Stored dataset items

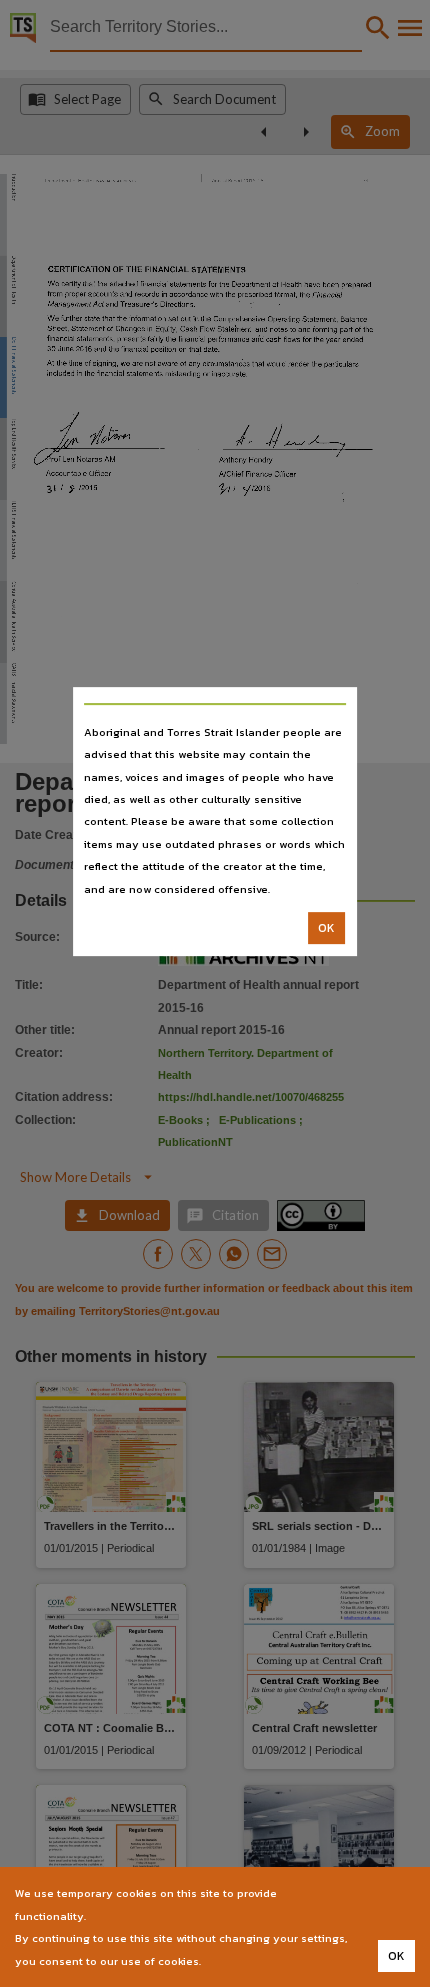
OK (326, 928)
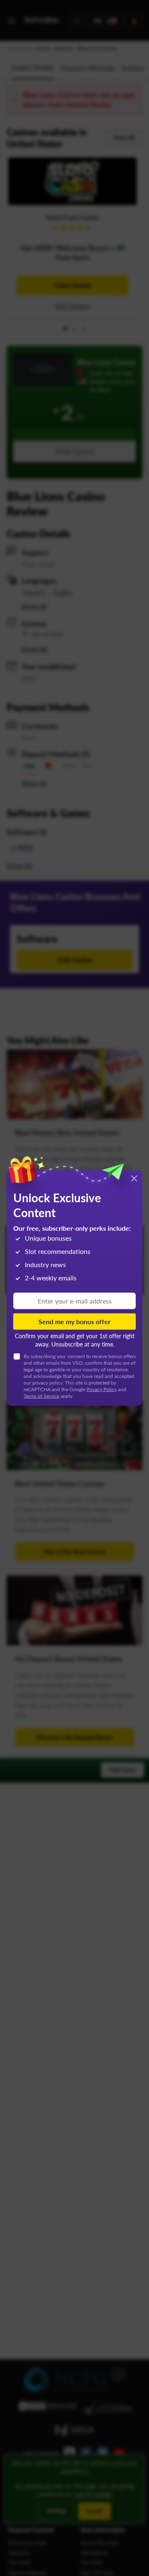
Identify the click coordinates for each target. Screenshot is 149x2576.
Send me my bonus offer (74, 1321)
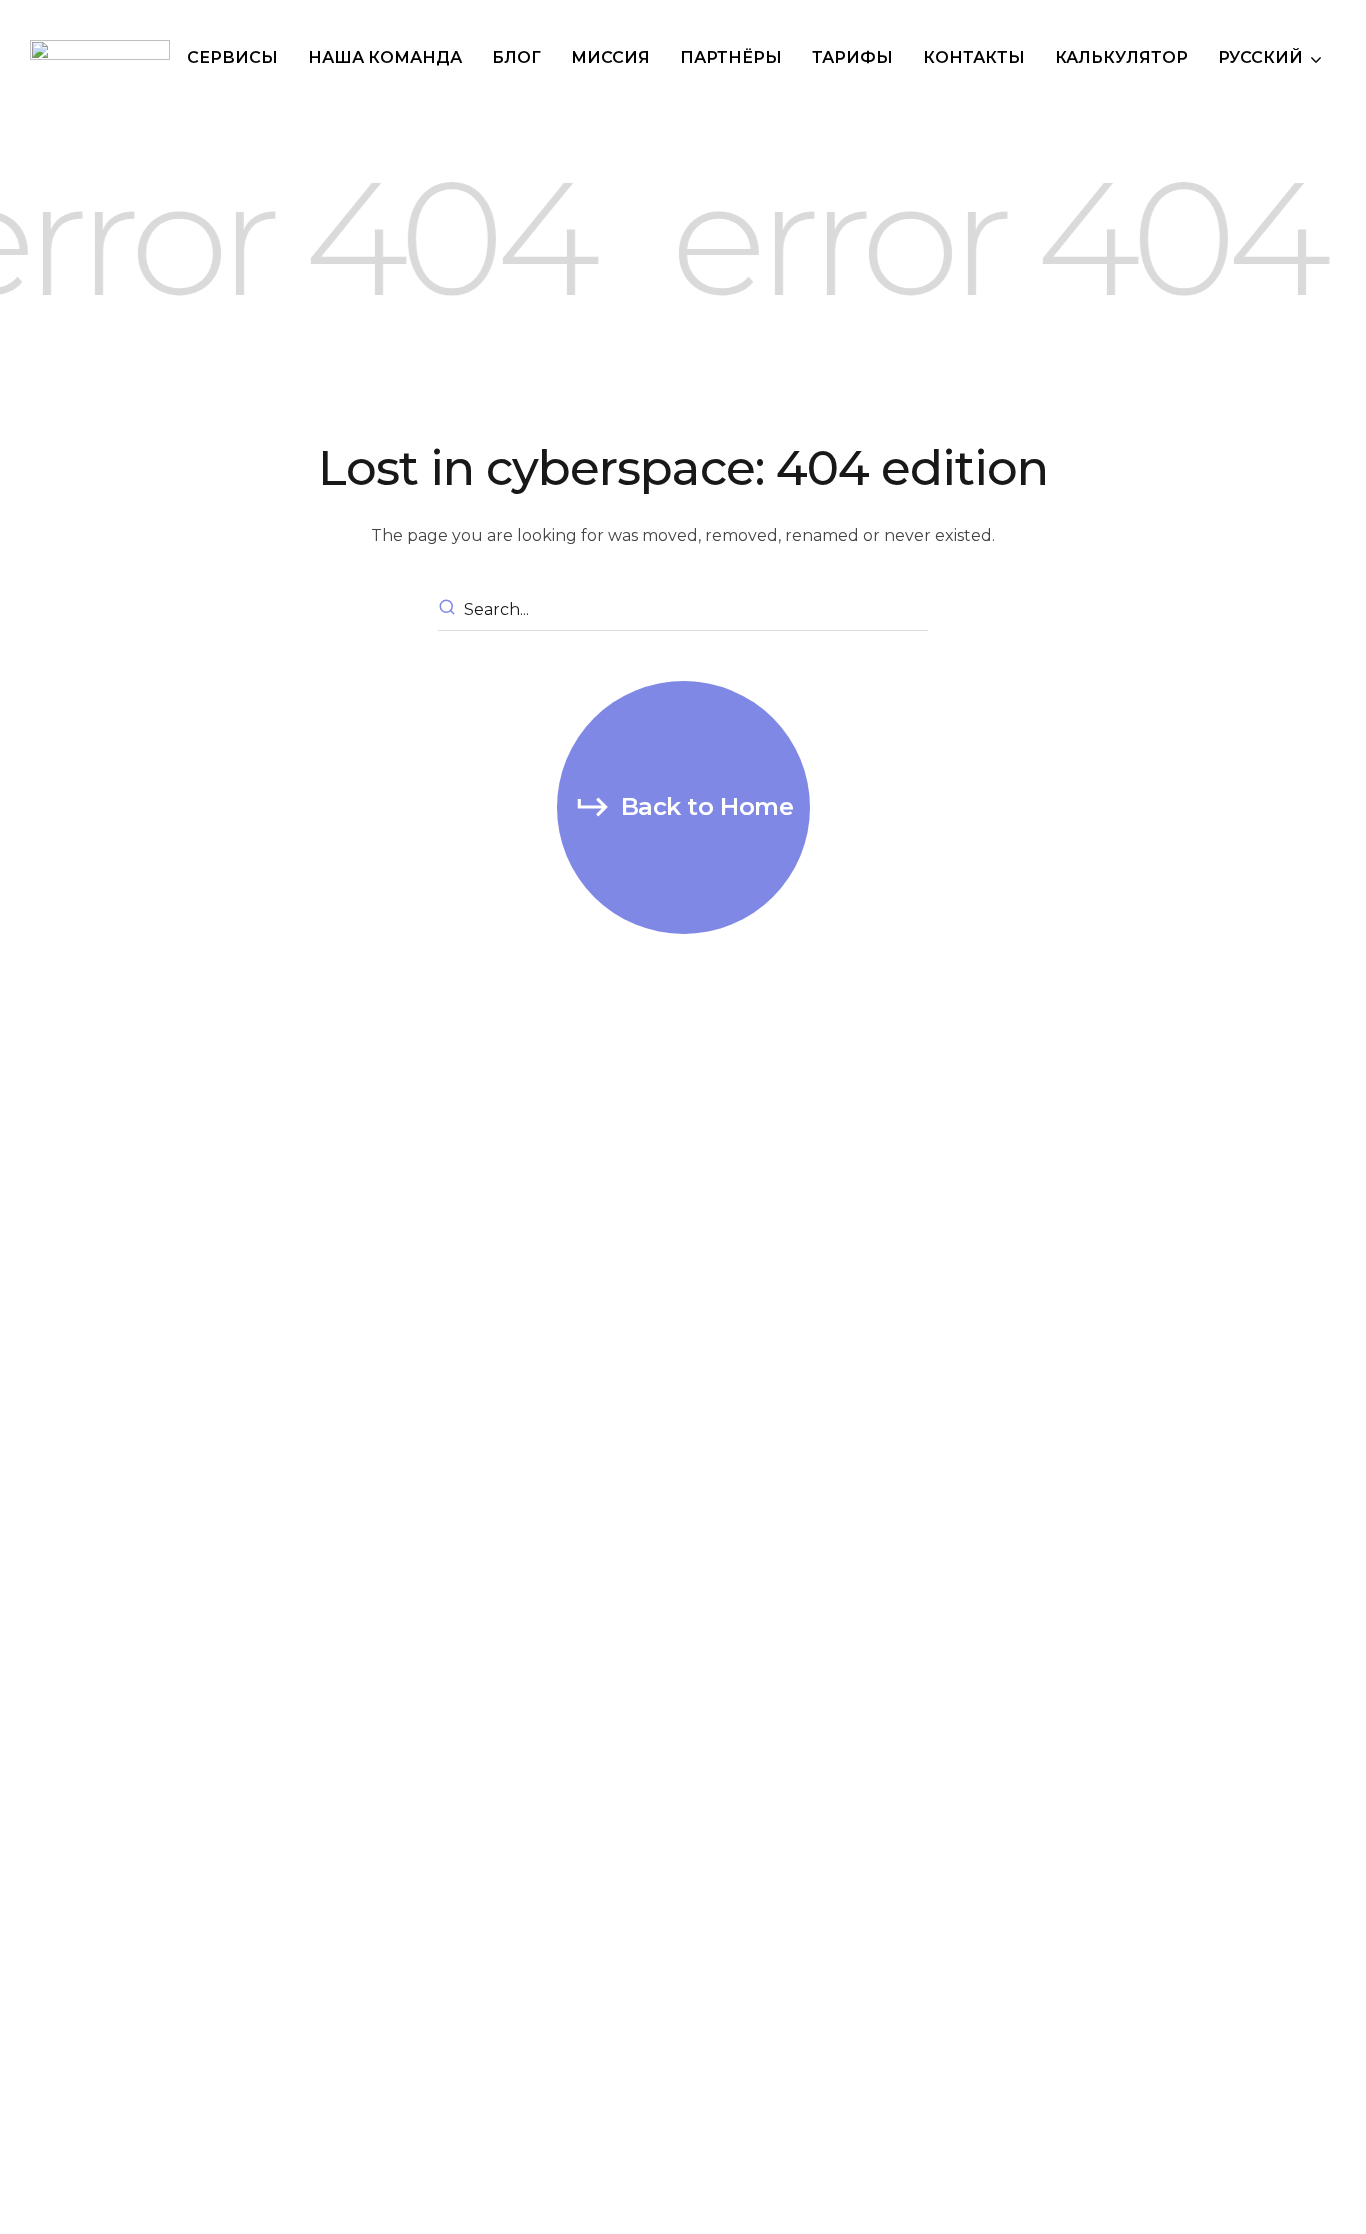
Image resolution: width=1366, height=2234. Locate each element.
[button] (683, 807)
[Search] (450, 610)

▶ [What you need to do]
Please report how many lines of the entries above include "each". Only the number is wanted.

▶ [Output for this exercise]
2